Much has been made of the marches carried out by the Patriotic Europeans Against the Islamisation of the West (PEGIDA) in Germany over the past couple of months. The German political establishment has been quick to label the group as extremists and has distanced itself from the group’s understandable concerns regarding a rise in the security threat posted by Islamic fundamentalism, which predominantly draws its recruits from the immigrant community.
Whilst there are undoubtedly some unsavoury elements within the PEGIDA movement, the demonstrations reflect a growing feeling of unease across Europe, particularly in light of the Paris terrorist attacks this past week. That these rallies are being held in Germany is of no great significance given that similar events have occurred across the continent in the past year or so. However, because of Germany’s recent history when it comes to racism and religious and ethnic persecution, the protests are being labelled by some as alarming. Why else would 30,000 counter-demonstrators quickly take to the street after a PEGIDA march in Dresden on the 5th January?
Ironically, because of the dreadful legacy of Nazism, many Germans feel guilty about voicing any sentiments that may be construed as intolerant or racially offensive. As such, a violent anti-Islamic mass movement is far less likely to occur here than in the Mediterranean, Central Europe or even France.
It is a similar situation to Japan where the attempts by Shinzo Abe’s government to reform the country’s pacifist constitution have set alarm bells ringing across East Asia because of Japan’s brutal WWII militarism. Again, however, the majority of the Japanese population have absolutely no desire to see a return to the ultra-nationalism that led their country along a devastating path of war and destruction. Like the Germans, the new generations of Japanese pride themselves on being a peace-loving and tolerant people.

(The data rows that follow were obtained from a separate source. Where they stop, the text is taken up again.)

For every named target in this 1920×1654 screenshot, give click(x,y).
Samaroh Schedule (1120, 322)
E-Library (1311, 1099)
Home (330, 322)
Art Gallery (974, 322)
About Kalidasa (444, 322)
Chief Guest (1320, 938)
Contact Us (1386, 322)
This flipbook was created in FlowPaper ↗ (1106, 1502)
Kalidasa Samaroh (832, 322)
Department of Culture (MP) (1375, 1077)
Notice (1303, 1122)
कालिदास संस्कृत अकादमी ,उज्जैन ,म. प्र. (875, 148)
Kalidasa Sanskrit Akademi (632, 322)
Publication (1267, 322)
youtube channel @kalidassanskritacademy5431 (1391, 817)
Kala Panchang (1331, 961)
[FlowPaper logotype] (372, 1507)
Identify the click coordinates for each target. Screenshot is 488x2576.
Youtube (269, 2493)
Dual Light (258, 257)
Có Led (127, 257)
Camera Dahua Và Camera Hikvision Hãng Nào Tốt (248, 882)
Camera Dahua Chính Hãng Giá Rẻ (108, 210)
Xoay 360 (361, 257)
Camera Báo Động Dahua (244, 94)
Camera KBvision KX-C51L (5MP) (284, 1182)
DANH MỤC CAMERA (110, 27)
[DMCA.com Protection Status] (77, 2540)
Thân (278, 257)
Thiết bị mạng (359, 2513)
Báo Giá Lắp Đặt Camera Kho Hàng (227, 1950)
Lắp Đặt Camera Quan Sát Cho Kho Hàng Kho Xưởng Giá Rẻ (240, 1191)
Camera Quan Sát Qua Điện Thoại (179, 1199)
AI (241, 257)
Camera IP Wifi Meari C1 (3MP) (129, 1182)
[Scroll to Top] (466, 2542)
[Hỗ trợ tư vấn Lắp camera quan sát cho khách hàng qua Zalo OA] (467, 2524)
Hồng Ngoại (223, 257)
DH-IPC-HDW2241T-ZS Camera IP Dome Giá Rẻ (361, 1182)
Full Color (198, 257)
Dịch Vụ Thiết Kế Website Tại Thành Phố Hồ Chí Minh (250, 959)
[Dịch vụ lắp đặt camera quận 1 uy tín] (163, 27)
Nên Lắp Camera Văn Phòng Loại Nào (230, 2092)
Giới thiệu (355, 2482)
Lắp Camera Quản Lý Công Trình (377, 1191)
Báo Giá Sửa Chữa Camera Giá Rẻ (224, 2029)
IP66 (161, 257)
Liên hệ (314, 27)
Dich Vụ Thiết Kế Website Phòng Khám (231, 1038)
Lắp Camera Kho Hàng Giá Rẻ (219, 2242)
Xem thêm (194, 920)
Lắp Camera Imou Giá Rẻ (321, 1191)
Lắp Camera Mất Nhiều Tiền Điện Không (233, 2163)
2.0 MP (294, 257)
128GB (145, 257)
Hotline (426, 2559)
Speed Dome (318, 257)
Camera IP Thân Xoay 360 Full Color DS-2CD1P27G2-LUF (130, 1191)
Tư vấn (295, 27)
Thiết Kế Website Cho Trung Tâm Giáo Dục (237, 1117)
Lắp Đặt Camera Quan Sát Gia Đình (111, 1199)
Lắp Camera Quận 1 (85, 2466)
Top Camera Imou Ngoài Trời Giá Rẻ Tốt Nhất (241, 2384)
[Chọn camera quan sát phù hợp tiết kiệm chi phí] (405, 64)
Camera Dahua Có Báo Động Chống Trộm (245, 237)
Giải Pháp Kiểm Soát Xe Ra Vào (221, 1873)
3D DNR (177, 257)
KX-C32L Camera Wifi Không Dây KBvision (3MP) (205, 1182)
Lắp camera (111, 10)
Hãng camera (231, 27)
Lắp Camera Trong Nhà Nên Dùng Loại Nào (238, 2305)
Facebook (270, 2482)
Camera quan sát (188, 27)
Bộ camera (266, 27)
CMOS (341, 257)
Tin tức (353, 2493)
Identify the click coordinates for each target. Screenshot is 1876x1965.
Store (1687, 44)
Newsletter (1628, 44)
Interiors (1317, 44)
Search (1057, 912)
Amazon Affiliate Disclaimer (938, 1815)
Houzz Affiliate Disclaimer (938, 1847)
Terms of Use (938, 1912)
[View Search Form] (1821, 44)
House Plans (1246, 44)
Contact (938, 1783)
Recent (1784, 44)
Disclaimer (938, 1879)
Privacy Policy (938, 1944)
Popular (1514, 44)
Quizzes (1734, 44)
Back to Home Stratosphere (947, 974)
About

Using recent history as a prophecy of doom is somewhat misleading in the case of Germany’s nascent anti-Islamic movement, as it is with Japan’s desire to return to being a ‘normal’ country. Demonstrations and marches by a tiny proportion of the population is far less disconcerting than the covert actions of violence and hate perpetrated by the likes of Cherif and Said Kouachi.
Our democratic instincts and insistence on religious/ethnic tolerance in the West seem to prohibit us from confronting the real dangers to our society. Rather, we feel guilty even contemplating the idea that a non-indigenous belief system could undermine our very way of life. It seems that many of us would rather find faults with ourselves, diverting attention away from more pressing matters for the sake of a tenuous historical link which bears no relevance to the geopolitical realities of the day.